=== Records provided ===
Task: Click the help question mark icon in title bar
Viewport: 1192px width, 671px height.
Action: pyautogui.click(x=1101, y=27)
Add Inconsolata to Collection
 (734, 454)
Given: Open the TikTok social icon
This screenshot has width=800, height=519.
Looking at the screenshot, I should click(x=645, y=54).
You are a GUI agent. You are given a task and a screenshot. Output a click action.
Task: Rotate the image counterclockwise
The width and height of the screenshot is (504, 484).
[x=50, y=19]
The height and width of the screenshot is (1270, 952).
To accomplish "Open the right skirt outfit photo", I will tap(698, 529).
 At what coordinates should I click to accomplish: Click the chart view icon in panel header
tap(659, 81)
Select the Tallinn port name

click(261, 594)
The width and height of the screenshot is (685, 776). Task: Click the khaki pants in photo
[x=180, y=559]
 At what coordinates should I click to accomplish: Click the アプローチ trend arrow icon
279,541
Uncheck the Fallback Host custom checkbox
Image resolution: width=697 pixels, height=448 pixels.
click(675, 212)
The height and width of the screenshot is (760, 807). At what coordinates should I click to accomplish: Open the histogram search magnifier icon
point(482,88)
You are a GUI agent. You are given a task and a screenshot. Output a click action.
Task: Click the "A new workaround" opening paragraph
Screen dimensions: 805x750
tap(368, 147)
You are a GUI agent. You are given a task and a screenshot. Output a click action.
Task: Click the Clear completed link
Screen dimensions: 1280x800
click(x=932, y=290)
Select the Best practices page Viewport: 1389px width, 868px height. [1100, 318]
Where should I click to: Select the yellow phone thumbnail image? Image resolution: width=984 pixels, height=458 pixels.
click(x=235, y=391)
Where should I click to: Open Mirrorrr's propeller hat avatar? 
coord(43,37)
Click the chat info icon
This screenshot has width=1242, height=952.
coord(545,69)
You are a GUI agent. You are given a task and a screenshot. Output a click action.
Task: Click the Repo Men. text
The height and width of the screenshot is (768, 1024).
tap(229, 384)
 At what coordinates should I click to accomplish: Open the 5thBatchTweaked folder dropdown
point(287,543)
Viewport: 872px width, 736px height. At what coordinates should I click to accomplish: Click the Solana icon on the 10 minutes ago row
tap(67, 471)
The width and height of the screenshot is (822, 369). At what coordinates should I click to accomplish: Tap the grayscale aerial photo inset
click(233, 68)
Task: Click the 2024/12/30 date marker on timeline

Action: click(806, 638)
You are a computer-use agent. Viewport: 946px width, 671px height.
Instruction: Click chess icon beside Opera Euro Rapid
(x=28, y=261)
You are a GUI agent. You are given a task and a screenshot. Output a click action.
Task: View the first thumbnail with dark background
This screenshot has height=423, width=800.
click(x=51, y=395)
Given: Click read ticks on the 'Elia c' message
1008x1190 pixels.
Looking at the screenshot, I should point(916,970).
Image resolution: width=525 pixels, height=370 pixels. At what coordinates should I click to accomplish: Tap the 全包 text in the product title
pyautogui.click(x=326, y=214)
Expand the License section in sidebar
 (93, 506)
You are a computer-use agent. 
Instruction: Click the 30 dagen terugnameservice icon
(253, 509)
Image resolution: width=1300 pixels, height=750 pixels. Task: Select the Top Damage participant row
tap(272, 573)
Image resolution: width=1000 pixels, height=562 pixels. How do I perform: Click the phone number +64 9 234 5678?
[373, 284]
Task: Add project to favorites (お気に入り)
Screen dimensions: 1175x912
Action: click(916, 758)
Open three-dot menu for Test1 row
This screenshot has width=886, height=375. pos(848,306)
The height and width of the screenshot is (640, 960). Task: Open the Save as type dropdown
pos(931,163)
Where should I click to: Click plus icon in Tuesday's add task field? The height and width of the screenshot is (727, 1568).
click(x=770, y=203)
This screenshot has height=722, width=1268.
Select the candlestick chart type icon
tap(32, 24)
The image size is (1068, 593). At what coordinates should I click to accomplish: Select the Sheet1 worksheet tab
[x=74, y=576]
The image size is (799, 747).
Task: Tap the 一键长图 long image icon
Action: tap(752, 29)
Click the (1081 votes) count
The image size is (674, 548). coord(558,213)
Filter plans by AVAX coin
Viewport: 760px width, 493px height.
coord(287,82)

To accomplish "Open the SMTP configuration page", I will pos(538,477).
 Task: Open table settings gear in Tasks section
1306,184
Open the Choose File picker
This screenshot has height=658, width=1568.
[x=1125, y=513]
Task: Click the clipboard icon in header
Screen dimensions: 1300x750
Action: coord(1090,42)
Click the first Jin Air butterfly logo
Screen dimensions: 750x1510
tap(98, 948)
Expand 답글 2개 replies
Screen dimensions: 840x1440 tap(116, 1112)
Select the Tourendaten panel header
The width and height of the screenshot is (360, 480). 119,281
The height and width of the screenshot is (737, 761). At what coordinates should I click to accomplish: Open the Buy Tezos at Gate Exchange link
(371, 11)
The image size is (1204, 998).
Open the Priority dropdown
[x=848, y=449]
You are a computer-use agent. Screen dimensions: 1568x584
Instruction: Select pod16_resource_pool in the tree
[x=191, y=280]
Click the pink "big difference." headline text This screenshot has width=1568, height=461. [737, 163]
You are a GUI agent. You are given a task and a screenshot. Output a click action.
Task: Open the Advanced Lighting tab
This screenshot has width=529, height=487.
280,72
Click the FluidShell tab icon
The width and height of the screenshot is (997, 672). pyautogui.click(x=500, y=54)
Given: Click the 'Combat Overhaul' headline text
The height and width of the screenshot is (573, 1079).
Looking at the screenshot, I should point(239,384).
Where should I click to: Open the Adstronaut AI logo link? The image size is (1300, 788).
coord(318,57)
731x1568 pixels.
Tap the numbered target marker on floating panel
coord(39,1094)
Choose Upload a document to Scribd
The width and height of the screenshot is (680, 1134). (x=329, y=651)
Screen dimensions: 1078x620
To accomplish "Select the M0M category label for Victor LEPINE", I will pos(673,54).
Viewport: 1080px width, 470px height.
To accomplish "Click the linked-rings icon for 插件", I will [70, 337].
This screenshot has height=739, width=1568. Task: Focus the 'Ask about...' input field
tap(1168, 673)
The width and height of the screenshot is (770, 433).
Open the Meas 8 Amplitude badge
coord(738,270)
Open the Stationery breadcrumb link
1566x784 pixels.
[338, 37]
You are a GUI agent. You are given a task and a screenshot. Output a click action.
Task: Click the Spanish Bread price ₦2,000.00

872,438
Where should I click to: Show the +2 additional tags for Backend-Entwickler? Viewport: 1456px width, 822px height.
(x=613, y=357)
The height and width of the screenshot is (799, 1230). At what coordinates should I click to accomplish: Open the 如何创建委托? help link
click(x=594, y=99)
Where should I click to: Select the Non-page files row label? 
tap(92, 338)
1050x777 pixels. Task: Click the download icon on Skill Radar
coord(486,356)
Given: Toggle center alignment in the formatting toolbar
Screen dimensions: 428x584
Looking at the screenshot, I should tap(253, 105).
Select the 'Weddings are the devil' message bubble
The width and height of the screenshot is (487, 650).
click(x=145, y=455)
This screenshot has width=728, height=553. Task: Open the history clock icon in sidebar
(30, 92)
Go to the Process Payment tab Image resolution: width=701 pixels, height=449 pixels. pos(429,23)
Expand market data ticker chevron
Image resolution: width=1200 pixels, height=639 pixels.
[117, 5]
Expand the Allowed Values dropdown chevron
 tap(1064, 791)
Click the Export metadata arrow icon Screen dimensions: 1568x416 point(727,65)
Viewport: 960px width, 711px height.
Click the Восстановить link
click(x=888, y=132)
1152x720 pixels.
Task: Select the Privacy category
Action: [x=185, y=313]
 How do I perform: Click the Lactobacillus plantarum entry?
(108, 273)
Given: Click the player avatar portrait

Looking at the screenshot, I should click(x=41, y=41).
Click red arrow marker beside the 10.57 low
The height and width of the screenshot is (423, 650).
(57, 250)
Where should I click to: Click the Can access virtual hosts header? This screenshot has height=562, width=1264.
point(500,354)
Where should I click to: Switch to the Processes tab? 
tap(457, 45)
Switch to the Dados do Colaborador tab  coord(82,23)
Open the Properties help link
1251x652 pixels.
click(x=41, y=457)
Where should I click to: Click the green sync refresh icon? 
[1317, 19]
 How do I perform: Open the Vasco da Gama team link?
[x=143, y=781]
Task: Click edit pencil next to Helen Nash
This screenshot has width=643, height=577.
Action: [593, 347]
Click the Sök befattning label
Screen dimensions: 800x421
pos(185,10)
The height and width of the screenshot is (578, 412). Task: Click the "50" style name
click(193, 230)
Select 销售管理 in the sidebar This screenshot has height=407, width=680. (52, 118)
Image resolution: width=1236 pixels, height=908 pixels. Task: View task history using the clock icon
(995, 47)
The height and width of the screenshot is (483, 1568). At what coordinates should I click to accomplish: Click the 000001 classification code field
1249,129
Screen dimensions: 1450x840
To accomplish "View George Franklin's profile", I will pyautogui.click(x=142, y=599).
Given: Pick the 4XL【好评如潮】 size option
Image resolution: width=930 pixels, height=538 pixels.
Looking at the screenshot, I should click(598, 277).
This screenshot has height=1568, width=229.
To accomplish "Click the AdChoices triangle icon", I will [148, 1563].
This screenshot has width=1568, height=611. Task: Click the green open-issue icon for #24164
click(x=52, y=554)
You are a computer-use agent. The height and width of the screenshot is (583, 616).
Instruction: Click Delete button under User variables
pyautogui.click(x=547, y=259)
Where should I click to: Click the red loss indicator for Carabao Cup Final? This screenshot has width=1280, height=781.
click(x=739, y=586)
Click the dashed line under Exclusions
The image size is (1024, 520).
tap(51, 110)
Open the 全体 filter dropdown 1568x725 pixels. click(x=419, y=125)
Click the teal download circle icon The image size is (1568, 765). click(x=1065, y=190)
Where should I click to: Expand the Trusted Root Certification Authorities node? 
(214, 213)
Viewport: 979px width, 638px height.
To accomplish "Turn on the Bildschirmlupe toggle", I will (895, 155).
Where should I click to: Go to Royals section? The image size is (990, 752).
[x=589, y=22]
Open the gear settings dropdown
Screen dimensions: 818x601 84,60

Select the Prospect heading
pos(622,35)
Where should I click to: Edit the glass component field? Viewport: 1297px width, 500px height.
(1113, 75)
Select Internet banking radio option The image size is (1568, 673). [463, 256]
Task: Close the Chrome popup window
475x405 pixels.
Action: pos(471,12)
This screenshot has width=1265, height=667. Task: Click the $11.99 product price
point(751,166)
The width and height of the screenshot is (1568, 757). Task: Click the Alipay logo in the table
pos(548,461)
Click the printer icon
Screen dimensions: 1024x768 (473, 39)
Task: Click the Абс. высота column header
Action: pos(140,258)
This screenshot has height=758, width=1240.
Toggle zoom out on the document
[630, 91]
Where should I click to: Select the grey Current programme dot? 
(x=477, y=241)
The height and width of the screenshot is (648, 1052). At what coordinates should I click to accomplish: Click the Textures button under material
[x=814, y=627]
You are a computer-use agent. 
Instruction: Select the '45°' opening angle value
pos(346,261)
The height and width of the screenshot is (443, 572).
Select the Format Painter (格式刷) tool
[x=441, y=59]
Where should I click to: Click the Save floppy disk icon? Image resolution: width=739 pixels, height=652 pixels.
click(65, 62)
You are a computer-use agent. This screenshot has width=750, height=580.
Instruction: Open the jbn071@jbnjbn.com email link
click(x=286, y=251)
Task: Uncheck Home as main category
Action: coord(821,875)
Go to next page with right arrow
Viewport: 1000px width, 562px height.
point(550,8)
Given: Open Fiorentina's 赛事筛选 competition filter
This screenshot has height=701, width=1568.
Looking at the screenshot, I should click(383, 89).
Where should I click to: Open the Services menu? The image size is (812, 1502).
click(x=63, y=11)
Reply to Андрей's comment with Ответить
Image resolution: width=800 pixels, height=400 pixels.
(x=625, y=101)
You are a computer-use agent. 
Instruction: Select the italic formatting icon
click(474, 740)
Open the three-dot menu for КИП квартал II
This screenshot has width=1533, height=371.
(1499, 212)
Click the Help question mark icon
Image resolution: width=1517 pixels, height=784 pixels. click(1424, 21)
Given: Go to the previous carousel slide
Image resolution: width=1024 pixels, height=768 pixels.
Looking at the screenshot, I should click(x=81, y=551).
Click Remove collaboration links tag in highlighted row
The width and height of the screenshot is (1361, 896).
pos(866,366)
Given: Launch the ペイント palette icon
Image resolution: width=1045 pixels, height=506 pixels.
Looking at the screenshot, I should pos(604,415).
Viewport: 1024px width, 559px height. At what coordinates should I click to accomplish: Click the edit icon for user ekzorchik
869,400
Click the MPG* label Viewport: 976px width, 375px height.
===
Find the word "first" in the material, then list each line that holds it.

*Worked solution*
Task: View the first thumbnail with dark background
Click the first Jin Air butterfly logo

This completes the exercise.